Dr Buck said: "I think this is definitely a murder or other unnatural death because of the way the body was deposited.

"This is very circumstantial, but possibly it was hit over the head with something because we have very good preservation of the body down to wrist bones that are 1cm in size, but not very much of the head.

"Maybe a harsh blow to the head caused a fractured skull."

Tests on the child's tooth enamel, carried out for a National Geographic Channel TV programme, showed Georgie grew up in the Mediterranean.

"It turns out the child is not from the local area and is not even from Britain," Dr Buck said.

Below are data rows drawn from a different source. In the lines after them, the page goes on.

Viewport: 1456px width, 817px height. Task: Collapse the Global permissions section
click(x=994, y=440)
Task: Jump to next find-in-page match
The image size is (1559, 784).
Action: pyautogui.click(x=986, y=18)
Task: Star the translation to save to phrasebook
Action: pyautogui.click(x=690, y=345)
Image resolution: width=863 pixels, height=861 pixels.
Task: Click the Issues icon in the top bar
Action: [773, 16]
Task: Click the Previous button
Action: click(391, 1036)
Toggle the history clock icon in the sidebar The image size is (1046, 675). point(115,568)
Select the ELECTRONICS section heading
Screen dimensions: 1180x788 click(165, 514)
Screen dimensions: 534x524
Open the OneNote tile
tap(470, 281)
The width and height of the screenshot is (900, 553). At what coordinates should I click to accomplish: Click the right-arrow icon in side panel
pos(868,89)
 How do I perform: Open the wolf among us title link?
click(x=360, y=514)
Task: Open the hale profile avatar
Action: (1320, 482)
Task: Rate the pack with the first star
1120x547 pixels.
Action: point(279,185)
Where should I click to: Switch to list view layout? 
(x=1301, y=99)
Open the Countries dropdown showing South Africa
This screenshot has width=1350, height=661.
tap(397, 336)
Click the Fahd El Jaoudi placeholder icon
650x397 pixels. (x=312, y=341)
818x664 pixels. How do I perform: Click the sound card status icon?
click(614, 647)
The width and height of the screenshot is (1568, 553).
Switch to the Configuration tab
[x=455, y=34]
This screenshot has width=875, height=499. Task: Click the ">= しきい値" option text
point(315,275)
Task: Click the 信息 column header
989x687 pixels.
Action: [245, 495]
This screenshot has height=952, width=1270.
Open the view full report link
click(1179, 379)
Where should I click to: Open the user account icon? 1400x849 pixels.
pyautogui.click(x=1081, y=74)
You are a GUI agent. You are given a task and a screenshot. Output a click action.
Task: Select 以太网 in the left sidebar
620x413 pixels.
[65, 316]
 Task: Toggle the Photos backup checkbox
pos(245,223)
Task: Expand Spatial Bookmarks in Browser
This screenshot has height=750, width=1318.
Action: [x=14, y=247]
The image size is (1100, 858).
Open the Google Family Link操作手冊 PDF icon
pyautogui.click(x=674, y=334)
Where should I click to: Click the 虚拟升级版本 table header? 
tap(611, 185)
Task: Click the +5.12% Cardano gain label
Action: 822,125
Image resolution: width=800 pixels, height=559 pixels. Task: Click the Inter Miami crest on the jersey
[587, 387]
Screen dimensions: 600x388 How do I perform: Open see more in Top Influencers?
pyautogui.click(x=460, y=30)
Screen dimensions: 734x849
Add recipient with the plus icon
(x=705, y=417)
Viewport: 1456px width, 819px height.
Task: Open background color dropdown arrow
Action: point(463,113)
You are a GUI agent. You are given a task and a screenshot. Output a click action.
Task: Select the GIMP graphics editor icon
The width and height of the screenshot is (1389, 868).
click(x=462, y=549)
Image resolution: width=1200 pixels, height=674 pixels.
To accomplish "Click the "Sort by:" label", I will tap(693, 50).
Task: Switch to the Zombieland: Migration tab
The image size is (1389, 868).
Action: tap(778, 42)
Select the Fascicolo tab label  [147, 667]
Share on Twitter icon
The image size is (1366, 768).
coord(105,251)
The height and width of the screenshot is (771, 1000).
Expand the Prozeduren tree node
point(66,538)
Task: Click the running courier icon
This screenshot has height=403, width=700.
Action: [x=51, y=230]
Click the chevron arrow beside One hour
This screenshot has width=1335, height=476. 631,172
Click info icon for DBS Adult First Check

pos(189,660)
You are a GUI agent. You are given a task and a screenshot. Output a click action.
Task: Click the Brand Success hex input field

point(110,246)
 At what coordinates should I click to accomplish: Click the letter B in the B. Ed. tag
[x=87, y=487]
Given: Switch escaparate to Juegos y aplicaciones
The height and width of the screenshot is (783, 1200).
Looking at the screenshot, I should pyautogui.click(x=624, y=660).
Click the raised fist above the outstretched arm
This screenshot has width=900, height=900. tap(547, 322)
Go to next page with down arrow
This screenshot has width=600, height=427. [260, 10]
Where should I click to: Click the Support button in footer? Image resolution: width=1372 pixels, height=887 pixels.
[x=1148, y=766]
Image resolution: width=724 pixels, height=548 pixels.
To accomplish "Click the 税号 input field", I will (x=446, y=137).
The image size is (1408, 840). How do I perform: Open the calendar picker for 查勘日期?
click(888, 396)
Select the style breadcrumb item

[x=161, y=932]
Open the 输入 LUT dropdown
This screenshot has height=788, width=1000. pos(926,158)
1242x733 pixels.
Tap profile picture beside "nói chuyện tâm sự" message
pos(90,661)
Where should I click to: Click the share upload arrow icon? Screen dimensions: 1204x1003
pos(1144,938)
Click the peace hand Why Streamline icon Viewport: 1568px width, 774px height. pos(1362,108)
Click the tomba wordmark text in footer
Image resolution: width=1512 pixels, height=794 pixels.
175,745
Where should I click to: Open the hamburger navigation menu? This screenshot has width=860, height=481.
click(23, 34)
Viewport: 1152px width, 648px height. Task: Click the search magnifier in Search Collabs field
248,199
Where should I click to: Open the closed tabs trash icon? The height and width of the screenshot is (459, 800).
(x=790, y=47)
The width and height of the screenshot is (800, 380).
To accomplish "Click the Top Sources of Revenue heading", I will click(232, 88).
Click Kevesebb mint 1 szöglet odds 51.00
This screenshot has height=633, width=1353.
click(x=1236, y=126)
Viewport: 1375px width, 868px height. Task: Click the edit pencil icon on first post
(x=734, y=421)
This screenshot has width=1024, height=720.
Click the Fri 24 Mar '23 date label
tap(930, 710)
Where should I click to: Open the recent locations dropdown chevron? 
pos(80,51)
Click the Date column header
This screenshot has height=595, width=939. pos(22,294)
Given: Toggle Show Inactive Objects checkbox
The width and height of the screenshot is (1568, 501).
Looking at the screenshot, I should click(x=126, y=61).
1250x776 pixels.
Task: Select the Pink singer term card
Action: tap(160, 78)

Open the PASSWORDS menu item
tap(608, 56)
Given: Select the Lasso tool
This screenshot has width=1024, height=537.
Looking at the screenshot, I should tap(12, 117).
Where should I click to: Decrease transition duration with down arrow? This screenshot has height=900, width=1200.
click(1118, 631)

"Until the child was at least seven or eight, they have been in southern Europe or even North Africa.

'Very sad'

"This asks lots of questions about who this child was, how did they get from North Africa to northern Britain in the last two years of their life, and then get killed?"

Dr Buck said the Romans' use of child slaves was well-documented, so perhaps that explained how the youngster came to live by Hadrian's Wall.

"It is very sad and goes to show human nature does not change," she said.

"Perhaps there was an accident and the soldiers tried to hush it up. This is a child who was not given any rituals and Romans were very strict on burial in the right place.

"When I was working on it I was very much conscious this was a child and I gave it a name very quickly so I didn't have to keep calling it 'it'."